De qualquer forma, a arte transforma, segundo o percurso de Amir. Ele passa a
ter coragem. Já seu inimigo transformado em talibã continua se impondo pela força.
Não a dele, isoladamente, mas de sua liderança. É o confronto entre o grupo e
a individualidade. A arte de Amir, em linhas gerais, ensina-o a se impor. Mesmo
sob riscos. Mas
a consciência do protagonista não é afetada em nenhum momento como algo pelo qual
o filme se interessa. E quando Amir retorna ao Afeganistão, para resgatar o filho
de Hassan, terá de sofrer um pouco, ser salvo pelo menino, depois lhe dar um quarto
confortável, em um país livre, onde empinar pipas, como Amir fazia na infância
em Cabul (as piores imagens do filme), não é proibido por homens de barba. O
Caçador de Pipas perdoa o personagem sem nunca tê-lo acusado, sem o personagem
manifestar arrependimento ou um conflito de fato. Se quer ver longe seu amigo,
é porque, para Amir, só a distância o levará a esquecer, não de Hassan, mas da
incapacidade de se sacrificar por ele. O percurso do personagem cumpre um percurso
de dramaturgia. A questão é que, em vez de conflitos, há somente contingências.
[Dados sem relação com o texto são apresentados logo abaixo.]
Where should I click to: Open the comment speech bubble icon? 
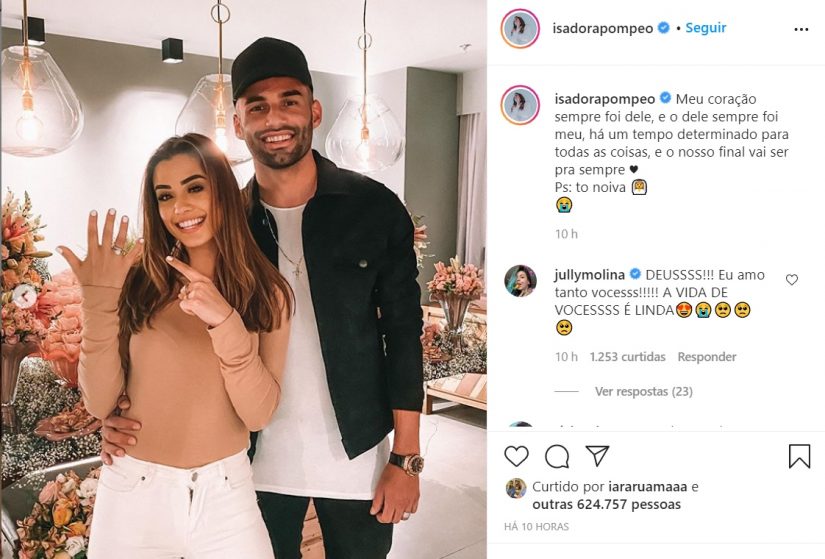coord(557,456)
Talvez porque há uma pressa em se resolver logo as situações, talvez para tentar
dar conta de um volume significativo de cenas do livro, talvez porque se priorize
o resumo à retenção na relação com as experiências. E com
os lugares. As imagens dos espaços no Afeganistão e no Paquistão estão sempre
na correria, de passagem, pondo e tirando o olho para construir um mosaico de
fragmentos visuais de um lugar, com imagens, sobretudo, dos índices de pobreza
e arcaísmo, como cabeças de animais no chão de uma feira ou um ritual de apedrejamento
de mulher no intervalo do futebol. Ao mostrar essas imagens-síntese, assim como
fragmentos com o intuito de revelar algo da vida no Afeganistão e no Paquistão
em alguns poucos segundos, Forster filma como um turista ao mesmo tempo fascinado
e com receio dos ambientes pelos quais passa sem sentar. Sem entender, quem sabe.